Exercise tasks ::
**A.** List every geographic place named in the article on The Witcher, giving each one only once.
**B.** Answer these from the article on The Witcher, one line each:
(i) In what year was the original game released?
(ii) How many copies did it sell?
(iii) What is Tomasz Gop's job title?
**C.** Extend the article on The Witcher, picking up after its final sentence.

Article ::
* * *

The Witcher was an unlikely hit in many ways. It was a single-player RPG released only for PC in 2007, when many were questioning the viability of single-player RPGs and PC exclusives. It was based on an Andrzej Sapkowski series of novels and stories that is well known in the author's native Poland, but obscure in North America. And it was the first game developed by CD Projekt RED, the nascent internal studio of Warsaw-based publisher CD Projekt.

Despite all those challenges, The Witcher's critically-lauded storytelling and lore helped it rack up more than 1.5 million copies on one platform. After shipping the game's "Enhanced Edition" based largely on fan feedback, RED got to work on The Witcher 2: Assassins Of Kings for PC – another example of a "dying genre on a dying platform," as senior producer Tomasz Gop likes to defiantly observe.

The experience of developing the Enhanced Edition of the original game, which was a free update for all existing owners of the game, solidified RED's practices of paying close attention to its community's feedback, and Gop says that mentality carried right over into the full sequel.

* * *

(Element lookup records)
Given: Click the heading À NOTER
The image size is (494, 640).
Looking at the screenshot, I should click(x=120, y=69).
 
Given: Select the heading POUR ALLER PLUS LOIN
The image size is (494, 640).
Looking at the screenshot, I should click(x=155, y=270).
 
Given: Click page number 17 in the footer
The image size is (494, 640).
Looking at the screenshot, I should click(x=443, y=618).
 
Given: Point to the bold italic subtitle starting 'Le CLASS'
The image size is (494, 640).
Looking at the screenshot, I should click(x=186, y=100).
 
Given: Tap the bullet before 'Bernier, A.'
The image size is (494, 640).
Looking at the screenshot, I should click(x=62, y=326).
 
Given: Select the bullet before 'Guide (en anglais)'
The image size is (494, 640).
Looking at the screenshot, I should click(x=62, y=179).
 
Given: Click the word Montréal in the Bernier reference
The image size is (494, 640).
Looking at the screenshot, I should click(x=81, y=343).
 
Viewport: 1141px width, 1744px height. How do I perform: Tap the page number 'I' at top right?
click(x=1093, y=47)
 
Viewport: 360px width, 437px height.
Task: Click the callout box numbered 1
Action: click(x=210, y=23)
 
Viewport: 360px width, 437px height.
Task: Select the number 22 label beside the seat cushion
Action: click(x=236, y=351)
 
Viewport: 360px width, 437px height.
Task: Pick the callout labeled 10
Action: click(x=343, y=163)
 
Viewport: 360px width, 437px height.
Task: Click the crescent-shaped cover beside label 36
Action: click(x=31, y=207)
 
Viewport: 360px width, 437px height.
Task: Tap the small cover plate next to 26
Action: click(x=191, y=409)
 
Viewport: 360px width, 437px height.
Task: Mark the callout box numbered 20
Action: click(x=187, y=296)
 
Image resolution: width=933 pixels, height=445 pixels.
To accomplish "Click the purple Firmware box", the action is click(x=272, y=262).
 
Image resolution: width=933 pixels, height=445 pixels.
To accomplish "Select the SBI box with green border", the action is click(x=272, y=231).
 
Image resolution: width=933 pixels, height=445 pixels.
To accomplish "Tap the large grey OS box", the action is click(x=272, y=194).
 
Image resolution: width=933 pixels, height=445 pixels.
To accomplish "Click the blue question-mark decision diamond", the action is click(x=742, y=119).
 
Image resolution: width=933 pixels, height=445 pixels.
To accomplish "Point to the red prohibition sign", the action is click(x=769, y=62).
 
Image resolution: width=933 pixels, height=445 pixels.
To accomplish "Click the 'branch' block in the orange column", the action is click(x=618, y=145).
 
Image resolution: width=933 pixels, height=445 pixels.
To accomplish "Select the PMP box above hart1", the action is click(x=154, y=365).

* * *

Answers in order ::
**A.**
Poland
North America
Warsaw

**B.**
(i) 2007
(ii) More than 1.5 million
(iii) Senior producer

**C.**
In an in-depth interview, he discussed the development process so far, drawing inspiration from many sources, adapting literary works in games, and keeping the fans in mind.

Did you transition right into The Witcher 2 straight from the first game? How far along are you?

Tomasz Gop: We started working on the game right after we had released the first one. It was October 2007. For the first year and a half, part of the team worked on the new engine -- basic low-level stuff and prototyping -- and it was around the time we released the enhanced version of The Witcher that the rest of the team moved.

Since then, it's been a year and a half that the whole team, around 80 people, has worked only on this project. We're about 60 percent done, and we're going to ship in Q1 2011.

Going straight into this project, did it help that The Witcher ended up being a bigger success than some might have expected? Did you expect it?

TG: You always account for that. [laughs] You always wish that you sell a lot of copies. There's a joke that we usually use: we sold one and a half million copies of a dying genre on a dying platform. And over a hundred awards.

But using what we got [from reviews and feedback], we started off doing the enhanced version. This is exactly the case with The Witcher 2 as well. We are trying to enhance on what people say, what media and fans say, our reviews and comments that we get. The Witcher 2 and all of its changes that we've made to the engine are based on what people think, and on the success we had.

We knew what people loved; we knew what people didn't. We didn't get 100 percent scores. We got 86. So, we still have places for improvement, and this is what we've been doing.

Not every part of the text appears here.